(DATA FOR THIS EXERCISE)

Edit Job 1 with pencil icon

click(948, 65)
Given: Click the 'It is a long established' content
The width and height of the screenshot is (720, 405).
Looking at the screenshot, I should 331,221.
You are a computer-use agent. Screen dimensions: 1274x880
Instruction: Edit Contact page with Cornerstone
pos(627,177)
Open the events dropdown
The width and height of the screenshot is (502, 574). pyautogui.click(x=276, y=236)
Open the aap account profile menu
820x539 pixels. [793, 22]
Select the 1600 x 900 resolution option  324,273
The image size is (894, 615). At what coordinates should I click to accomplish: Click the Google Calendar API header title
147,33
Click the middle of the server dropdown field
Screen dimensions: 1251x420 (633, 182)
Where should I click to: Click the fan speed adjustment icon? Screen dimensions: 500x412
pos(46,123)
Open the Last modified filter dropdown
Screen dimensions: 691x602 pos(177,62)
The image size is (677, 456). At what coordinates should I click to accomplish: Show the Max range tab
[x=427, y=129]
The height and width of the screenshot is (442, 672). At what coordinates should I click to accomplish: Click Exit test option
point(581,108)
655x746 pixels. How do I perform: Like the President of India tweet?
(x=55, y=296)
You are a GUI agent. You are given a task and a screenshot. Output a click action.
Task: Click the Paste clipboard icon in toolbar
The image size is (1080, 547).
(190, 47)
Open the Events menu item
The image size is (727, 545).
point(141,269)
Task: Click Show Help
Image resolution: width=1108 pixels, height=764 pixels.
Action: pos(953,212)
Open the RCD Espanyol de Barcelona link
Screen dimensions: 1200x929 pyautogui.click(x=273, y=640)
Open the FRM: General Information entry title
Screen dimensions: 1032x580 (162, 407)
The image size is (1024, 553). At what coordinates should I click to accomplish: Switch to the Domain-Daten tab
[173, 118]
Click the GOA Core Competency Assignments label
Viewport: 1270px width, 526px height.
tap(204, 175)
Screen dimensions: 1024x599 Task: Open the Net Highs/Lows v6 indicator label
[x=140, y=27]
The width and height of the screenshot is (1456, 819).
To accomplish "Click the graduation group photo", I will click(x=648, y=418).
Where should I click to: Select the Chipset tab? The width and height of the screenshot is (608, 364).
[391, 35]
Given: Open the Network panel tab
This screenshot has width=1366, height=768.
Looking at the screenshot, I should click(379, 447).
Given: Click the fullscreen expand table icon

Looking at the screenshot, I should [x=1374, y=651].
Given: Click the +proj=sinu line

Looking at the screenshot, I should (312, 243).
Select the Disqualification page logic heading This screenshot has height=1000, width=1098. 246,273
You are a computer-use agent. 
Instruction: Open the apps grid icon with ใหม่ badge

(End DATA FOR THIS EXERCISE)

REQUIRED ACTION: For the lines above, output exactly those from the line containing "The width and height of the screenshot is (720, 405)." through the line containing "Task: Click Show Help", and skip the others.

RESULT FOR THIS EXERCISE:
The width and height of the screenshot is (720, 405).
Looking at the screenshot, I should 331,221.
You are a computer-use agent. Screen dimensions: 1274x880
Instruction: Edit Contact page with Cornerstone
pos(627,177)
Open the events dropdown
The width and height of the screenshot is (502, 574). pyautogui.click(x=276, y=236)
Open the aap account profile menu
820x539 pixels. [793, 22]
Select the 1600 x 900 resolution option  324,273
The image size is (894, 615). At what coordinates should I click to accomplish: Click the Google Calendar API header title
147,33
Click the middle of the server dropdown field
Screen dimensions: 1251x420 (633, 182)
Where should I click to: Click the fan speed adjustment icon? Screen dimensions: 500x412
pos(46,123)
Open the Last modified filter dropdown
Screen dimensions: 691x602 pos(177,62)
The image size is (677, 456). At what coordinates should I click to accomplish: Show the Max range tab
[x=427, y=129]
The height and width of the screenshot is (442, 672). At what coordinates should I click to accomplish: Click Exit test option
point(581,108)
655x746 pixels. How do I perform: Like the President of India tweet?
(x=55, y=296)
You are a GUI agent. You are given a task and a screenshot. Output a click action.
Task: Click the Paste clipboard icon in toolbar
The image size is (1080, 547).
(190, 47)
Open the Events menu item
The image size is (727, 545).
point(141,269)
Task: Click Show Help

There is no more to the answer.